Si un projet de Rs 4 milliards qui est estimé prendre un an, en prend finalement deux et finit par coûter
Rs 6 milliards pour le même «gain PNB» projeté au départ, il y a évidemment un impact sérieux en termes de productivité ! Si notre voisin reste dans le coût projeté et prend, par contre, 10 mois à concrétiser, quel pays, croyez-vous, est en meilleure forme pour créer de l’emploi et faire progresser les salaires ?
Finalement quelques exemples de productivité ratée ou pas, de nature plus générale qui illustrent qu’il faut aussi faire reculer ce qui va à l’encontre de la productivité : La CNT est la moins productive des compagnies de transport publiques et elle perd de l’argent. Pour régler SES problèmes à elle, on augmente SES salaires et puis l’on augmente les salaires et le coût du ticket d’autobus de TOUTE l’industrie du transport du pays ! Et vlan ! (à la productivité nationale…)
Vous allez sur un site internet et un clip de 30 minutes prend deux heures pour être «downloadé» ou un document de 6.9MB (par exemple le rapport annuel de la Mauritius PortsAuthority) n’est livré qu’à hauteur de 330 KB au bout de 5 minutes (il faudra 27 minutes pour le tout !)

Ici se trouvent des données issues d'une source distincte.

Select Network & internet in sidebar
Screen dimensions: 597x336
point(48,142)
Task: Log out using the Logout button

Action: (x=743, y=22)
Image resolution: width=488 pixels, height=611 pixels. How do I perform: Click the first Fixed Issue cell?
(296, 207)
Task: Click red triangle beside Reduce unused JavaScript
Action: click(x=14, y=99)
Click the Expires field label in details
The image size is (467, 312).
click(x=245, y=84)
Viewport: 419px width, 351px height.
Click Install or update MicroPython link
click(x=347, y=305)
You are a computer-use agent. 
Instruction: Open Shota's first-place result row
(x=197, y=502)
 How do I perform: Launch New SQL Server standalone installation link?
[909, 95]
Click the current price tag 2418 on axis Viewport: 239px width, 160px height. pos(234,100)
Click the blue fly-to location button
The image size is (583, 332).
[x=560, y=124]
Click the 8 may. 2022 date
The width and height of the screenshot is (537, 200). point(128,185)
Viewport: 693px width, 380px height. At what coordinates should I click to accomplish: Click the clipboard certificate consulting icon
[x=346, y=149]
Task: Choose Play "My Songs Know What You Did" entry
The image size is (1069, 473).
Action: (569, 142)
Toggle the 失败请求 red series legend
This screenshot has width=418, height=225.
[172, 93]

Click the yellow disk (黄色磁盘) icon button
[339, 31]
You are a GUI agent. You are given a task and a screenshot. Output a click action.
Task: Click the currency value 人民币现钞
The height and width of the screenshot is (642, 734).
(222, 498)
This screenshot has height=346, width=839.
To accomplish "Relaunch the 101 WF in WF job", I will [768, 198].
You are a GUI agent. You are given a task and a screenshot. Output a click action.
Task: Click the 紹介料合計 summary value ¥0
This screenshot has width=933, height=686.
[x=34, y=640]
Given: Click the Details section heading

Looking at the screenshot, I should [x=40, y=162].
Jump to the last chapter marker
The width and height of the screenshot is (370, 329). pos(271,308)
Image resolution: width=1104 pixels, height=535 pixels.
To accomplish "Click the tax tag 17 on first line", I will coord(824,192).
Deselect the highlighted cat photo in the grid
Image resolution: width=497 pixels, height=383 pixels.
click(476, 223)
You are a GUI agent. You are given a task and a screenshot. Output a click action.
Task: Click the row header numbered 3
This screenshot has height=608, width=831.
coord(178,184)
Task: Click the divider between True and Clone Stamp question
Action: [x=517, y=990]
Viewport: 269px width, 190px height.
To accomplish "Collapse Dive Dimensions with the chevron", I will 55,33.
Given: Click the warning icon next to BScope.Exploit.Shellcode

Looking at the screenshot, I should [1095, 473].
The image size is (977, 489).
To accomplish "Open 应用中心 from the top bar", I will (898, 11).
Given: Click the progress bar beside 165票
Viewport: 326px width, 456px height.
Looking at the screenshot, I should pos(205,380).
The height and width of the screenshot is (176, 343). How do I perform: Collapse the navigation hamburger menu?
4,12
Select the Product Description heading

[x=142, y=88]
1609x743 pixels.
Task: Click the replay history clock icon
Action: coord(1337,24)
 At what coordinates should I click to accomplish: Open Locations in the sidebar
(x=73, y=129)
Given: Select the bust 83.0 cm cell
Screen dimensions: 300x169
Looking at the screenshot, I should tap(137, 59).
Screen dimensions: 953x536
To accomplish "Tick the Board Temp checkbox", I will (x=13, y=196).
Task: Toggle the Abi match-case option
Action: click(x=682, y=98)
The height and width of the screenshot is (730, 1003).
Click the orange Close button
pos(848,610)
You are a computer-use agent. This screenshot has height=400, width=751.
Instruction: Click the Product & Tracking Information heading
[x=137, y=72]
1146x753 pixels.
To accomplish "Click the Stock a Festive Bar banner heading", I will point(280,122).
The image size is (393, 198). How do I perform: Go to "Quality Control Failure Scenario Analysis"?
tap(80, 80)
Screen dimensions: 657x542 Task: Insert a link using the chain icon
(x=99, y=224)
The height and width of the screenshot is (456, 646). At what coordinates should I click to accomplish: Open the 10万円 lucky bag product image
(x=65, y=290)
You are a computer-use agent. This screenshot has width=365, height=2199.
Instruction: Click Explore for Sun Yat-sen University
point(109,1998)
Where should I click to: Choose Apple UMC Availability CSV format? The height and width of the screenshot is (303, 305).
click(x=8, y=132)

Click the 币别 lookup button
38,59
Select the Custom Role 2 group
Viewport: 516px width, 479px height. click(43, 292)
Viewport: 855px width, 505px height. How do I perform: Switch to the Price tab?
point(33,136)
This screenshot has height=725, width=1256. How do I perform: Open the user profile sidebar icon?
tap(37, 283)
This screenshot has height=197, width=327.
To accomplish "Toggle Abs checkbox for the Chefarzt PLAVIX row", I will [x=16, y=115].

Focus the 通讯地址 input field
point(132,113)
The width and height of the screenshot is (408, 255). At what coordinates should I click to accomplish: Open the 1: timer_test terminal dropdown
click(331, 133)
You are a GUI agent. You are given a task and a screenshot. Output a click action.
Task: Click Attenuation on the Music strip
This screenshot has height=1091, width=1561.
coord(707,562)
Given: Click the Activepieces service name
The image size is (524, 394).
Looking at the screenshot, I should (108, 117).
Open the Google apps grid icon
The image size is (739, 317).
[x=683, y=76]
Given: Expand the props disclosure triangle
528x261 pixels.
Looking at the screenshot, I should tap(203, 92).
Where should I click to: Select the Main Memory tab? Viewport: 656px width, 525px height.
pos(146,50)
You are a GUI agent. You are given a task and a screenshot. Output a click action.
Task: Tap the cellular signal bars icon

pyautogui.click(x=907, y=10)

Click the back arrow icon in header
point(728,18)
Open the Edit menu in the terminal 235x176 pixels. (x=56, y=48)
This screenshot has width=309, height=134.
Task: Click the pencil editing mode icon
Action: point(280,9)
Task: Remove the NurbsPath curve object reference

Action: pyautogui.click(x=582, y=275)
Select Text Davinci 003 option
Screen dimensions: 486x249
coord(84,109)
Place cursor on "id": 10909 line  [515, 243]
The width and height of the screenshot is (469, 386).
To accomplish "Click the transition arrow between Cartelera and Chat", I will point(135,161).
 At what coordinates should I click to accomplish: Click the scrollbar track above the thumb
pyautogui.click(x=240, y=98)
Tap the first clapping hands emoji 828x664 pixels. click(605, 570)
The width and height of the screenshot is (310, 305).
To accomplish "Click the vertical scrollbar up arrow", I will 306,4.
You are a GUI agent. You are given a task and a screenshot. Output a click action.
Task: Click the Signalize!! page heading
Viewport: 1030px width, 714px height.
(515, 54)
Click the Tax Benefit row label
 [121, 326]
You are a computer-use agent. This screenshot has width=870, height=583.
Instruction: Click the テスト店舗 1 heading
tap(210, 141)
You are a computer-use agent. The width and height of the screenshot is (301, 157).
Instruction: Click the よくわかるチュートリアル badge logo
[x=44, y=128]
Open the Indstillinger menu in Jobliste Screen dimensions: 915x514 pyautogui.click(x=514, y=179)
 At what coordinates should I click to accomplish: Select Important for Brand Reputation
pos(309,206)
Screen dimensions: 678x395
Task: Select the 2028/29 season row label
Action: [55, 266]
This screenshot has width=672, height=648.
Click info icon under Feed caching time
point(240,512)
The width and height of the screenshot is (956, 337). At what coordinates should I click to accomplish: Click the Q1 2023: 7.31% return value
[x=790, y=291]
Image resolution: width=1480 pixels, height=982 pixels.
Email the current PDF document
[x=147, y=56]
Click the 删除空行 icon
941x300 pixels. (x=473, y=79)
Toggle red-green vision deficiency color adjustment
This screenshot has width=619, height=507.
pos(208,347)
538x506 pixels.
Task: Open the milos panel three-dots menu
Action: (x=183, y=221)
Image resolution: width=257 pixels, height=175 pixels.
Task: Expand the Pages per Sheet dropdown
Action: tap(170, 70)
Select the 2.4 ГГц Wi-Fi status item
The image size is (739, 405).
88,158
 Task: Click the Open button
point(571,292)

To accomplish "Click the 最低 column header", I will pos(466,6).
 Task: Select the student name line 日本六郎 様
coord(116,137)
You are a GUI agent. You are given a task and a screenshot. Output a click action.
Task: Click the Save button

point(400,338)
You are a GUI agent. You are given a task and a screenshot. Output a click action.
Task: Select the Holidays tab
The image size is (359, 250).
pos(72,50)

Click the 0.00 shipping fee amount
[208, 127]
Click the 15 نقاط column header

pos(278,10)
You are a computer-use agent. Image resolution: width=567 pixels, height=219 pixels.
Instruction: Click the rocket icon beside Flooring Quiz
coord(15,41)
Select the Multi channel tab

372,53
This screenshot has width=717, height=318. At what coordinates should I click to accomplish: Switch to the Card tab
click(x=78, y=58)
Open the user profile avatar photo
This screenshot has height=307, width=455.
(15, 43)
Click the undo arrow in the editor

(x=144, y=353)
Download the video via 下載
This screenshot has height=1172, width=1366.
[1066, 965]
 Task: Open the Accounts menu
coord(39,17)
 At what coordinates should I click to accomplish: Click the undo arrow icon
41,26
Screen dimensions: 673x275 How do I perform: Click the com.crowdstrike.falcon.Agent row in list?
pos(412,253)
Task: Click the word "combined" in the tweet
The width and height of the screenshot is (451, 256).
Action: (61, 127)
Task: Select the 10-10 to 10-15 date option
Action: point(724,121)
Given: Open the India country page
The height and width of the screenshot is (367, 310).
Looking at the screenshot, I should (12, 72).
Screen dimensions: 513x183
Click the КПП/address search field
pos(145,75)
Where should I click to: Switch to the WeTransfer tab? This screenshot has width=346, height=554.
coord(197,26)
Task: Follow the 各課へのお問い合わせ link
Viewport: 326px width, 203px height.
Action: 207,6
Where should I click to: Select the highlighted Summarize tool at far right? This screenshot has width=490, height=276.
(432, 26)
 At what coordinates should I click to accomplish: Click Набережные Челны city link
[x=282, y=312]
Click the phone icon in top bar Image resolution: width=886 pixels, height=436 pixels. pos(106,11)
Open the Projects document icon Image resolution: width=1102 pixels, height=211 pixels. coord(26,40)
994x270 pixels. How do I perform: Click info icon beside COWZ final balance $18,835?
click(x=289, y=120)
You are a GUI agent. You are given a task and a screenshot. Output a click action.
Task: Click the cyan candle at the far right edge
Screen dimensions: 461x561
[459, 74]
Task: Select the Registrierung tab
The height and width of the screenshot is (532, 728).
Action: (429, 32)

L’industrie sucrière propose de payer mieux en contrepartie de la flexibilité d’une production continue (24/7) pendant la coupe et les syndicalistes, typiquement, parlent de «retour à l’esclavage» ! Pourtant, ce n’est pas l’employé qui est invité à travailler 7 jours sur 7, 24 heures d’affi ée, mais… l’usine, ce qui résulterait en des gains d’efficience et donc de la marge de manoeuvre de payer plus aux employés ! De plus les heures supplémentaires se paieront toujours au double et au triple selon la loi. Pourquoi ne pas demander, plutôt à l’employé lui-même son avis? Peut-être que lui, véritable travailleur souhaitant progresser, comprendra mieux la relation entre productivité et rémunération et saura y trouver son compte !
Le paiement de la taxe de la MRA grâce à l’internet banking a beaucoup amélioré l’efficience de collecte de cette ponction fiscale et doit être salué, comme doit l’être l’initiative du Registrar de faire payer les Registrationfees des compagnies en ligne. La bataille sera vraiment gagnée quand toutes les licences, toutes les amendes (pensez aux Rs 1,3 M détournées à la prison !) etc., pourront être réglées électroniquement.
Ce que je vous souhaite désormais dans votre vie de tous les jours, c’est de reconnaître ce qui doit être changé en termes de productivité, chez vous, au travail, dans les services que vous utilisez et de prendre l’initiative qu’il faut pour que cela se passe effectivement. Il y va de notre avenir et de celui de nos enfants ! L’alternative est de piétiner, de patauger et de jalouser.